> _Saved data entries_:
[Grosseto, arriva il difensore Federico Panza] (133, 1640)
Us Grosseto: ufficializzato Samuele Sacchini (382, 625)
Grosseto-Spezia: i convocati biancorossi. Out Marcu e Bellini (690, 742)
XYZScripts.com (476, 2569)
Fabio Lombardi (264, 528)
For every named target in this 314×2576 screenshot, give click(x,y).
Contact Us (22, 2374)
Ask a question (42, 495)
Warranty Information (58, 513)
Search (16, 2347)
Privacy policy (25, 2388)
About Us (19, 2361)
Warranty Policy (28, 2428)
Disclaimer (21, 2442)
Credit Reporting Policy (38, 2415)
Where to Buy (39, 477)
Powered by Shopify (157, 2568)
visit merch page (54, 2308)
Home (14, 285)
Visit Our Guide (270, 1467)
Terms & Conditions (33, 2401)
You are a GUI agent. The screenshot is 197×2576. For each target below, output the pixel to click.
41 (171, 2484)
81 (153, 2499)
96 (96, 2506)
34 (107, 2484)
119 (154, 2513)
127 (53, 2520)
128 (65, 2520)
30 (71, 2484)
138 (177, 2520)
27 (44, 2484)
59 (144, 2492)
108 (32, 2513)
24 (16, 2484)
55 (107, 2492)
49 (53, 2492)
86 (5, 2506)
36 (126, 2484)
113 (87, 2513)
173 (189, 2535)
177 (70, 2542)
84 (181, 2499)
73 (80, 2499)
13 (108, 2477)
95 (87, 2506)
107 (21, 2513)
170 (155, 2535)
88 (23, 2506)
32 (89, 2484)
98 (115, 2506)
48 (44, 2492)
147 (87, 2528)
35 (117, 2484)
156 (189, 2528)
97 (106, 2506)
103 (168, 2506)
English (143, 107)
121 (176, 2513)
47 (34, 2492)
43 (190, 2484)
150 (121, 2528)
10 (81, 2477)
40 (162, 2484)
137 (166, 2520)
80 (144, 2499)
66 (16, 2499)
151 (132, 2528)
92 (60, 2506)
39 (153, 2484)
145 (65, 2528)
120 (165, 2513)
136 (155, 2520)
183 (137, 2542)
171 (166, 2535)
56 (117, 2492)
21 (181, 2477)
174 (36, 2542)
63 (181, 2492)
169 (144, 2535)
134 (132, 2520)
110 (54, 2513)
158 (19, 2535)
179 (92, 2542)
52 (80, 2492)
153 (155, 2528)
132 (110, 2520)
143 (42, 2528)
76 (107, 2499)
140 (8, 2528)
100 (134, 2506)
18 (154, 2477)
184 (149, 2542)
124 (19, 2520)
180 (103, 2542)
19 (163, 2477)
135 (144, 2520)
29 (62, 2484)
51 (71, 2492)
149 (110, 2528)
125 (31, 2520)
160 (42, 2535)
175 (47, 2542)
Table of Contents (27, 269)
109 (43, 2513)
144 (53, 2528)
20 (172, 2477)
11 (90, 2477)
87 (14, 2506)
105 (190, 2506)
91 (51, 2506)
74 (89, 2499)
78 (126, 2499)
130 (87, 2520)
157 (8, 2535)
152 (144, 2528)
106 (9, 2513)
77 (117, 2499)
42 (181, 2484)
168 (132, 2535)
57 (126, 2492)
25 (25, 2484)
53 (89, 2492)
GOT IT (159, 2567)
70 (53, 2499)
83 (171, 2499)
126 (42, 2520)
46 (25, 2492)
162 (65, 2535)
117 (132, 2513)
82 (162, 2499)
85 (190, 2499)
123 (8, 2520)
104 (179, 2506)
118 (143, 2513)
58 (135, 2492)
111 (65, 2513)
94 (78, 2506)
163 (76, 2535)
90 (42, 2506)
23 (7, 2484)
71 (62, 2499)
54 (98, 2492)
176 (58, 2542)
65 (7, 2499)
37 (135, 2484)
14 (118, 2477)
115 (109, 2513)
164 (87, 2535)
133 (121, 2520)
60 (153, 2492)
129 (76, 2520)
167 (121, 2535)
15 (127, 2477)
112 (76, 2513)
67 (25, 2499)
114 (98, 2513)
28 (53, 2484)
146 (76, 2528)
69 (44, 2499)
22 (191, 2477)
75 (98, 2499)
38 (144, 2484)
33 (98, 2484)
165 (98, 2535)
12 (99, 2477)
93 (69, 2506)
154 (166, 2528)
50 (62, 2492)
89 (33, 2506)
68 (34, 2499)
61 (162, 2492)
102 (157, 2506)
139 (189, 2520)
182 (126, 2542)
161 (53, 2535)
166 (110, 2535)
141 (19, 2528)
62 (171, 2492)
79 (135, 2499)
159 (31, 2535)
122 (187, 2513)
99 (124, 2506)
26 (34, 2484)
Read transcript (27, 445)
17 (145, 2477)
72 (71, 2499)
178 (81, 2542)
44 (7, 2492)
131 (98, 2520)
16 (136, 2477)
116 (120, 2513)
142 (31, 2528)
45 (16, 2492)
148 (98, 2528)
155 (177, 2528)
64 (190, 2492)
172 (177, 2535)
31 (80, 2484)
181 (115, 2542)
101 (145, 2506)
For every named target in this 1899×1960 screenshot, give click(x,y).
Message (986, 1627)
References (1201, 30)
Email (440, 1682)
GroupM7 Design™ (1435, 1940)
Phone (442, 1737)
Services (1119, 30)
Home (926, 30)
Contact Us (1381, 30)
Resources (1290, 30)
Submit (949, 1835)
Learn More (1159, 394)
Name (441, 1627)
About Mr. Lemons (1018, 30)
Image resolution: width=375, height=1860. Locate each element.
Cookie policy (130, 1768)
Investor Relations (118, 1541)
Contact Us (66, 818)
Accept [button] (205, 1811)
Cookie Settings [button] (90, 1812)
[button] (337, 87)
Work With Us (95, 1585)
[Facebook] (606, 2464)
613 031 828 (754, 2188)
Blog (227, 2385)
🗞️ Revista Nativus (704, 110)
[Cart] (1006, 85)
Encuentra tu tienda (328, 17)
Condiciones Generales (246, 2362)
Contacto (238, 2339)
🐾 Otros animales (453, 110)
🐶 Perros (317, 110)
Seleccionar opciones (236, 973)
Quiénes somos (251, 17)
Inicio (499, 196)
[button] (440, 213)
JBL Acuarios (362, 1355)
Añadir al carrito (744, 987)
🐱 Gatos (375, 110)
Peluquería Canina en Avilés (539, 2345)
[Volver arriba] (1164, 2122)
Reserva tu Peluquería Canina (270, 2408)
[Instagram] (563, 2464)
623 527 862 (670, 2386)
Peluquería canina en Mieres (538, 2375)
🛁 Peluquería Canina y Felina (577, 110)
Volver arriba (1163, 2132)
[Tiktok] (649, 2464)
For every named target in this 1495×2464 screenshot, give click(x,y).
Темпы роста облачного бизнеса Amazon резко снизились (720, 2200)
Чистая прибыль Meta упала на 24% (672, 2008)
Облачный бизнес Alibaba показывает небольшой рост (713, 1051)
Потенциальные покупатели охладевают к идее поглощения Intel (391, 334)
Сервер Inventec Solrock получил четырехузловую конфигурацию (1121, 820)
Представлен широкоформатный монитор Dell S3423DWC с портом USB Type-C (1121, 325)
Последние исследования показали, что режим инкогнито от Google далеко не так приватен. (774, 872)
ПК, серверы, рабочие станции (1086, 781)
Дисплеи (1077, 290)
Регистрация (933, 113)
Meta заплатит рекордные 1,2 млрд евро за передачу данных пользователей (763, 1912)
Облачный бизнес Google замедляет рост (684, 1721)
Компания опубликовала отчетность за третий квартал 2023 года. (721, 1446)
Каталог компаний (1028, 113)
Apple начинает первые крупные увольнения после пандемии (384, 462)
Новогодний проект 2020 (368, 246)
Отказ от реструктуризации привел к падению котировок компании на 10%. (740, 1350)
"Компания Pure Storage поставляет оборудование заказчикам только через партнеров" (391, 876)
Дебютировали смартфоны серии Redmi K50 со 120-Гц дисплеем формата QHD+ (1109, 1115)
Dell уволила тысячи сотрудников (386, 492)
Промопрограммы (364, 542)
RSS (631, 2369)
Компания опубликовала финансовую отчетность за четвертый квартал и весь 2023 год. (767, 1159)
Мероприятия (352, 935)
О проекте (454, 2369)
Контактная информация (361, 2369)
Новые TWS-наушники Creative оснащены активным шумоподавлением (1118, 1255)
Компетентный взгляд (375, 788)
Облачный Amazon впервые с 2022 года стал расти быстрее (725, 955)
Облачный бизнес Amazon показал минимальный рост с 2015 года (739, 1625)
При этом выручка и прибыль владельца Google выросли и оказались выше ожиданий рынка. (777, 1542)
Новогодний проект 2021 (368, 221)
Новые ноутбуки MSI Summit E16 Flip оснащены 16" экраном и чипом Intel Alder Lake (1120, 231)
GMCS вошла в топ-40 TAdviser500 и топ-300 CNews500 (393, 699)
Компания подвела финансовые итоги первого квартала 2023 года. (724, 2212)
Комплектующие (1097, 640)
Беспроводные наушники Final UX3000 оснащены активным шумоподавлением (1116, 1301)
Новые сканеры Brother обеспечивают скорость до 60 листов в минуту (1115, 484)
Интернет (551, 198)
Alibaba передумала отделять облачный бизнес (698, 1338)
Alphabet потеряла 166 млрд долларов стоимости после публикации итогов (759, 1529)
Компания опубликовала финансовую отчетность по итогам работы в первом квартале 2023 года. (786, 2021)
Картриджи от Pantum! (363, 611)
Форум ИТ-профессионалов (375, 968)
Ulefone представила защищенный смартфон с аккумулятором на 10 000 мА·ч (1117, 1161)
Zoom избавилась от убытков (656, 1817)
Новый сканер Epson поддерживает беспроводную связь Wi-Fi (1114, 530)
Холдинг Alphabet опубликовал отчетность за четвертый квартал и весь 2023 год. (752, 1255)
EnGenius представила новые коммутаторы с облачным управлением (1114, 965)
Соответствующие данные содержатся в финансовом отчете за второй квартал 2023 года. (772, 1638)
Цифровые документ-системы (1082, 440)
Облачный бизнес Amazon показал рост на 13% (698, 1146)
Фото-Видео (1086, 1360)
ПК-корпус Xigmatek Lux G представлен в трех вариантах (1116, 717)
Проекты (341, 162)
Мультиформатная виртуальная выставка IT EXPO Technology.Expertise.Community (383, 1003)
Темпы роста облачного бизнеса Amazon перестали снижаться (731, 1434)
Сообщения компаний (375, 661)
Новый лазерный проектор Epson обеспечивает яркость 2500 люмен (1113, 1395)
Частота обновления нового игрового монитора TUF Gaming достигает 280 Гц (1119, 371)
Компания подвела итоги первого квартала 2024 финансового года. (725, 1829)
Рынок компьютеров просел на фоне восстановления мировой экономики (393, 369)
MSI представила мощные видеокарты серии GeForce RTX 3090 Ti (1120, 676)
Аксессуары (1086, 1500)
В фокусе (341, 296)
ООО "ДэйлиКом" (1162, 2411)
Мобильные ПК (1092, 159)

> _Work to be completed_: Look back at the entries above and repeat, unchanged, every line from the line holding "Контактная информация (361, 2369)" through the line holding "Облачный Amazon впервые".

> _Result of this exercise_:
Контактная информация (361, 2369)
Новые TWS-наушники Creative оснащены активным шумоподавлением (1118, 1255)
Компетентный взгляд (375, 788)
Облачный Amazon впервые с 2022 года стал расти быстрее (725, 955)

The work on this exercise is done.